Mardi 23 septembre. Environ trois millions de manifestants selon les syndicats. C'est nettement plus que le 7 septembre dernier : les centrales avaient alors comptabilisé entre 2,5 et 2,7 millions de personnes dans les défilés partout en France. Selon un sondage paru le même jour, 63 % des français se disent du côté des grévistes, 59 % sont contre le report de l'âge légal de départ à la retraite, 45 % se déclarent révoltés par la situation sociale et économique actuelle.
> Le gouvernement, les services de communication du Président et des ministères concernés, les députés de l'UMP, répètent que tous les régimes de retraite sont à l’agonie et qu'il n'existe qu'une solution pour s'en sortir : que les salariés fassent de nouveaux sacrifices ! Les médias officiels et la plupart des journalistes se joignent au concert : acceptez le report de l'âge légal à soixante deux ans (et le taux plein à soixante sept), et acceptez des pensions plus faibles ... Ils ne disent pas un mot des solutions différentes qui existent. Pourtant, oui, il y en a. Et même, on peut en préférer une ou une autre, il y a le choix. À titre d'exemple, voici un résumé d'articles parus sur le web qui montrent que le problème des retraites peut être résolu autrement.
> Le dossier du Conseil d’orientation des retraites (COR) du 14 avril 2010, a servi de base à la réforme votée le 15 septembre 2010 à l’Assemblée nationale.

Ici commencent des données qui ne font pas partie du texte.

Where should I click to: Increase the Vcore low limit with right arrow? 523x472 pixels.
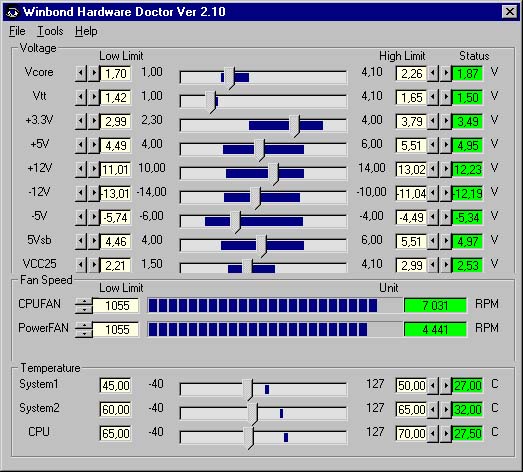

Que disent les chiffres du Conseil d’orientation des retraites pour étayer la réforme du gouvernement ? Ses tableaux ont pour source des éléments incontestables et connus de tous, ceux de l’année 2007. C’est à partir de ces bases solides que le COR a fait des projections sur 2008, 2015, 2020, 2030 2040 et 2050.
En 2008, quel régime est déficitaire ? Quel autre est excédentaire ?
A/ Les chiffres des trois régimes du secteur privé : la Cnav (Caisse nationale d'assurance vieillesse - régime de base des salariés non fonctionnaires), l’Arrco (Caisse de retraite complémentaire des salariés non fonctionnaires non cadres) et l’Agirc (complémentaire des salariés cadres, non fonctionnaires) étaient les suivants en 2008 :
Total cotisé (en milliards d'euros) 146,9. Total pensions (en milliards d'euros) 142,8.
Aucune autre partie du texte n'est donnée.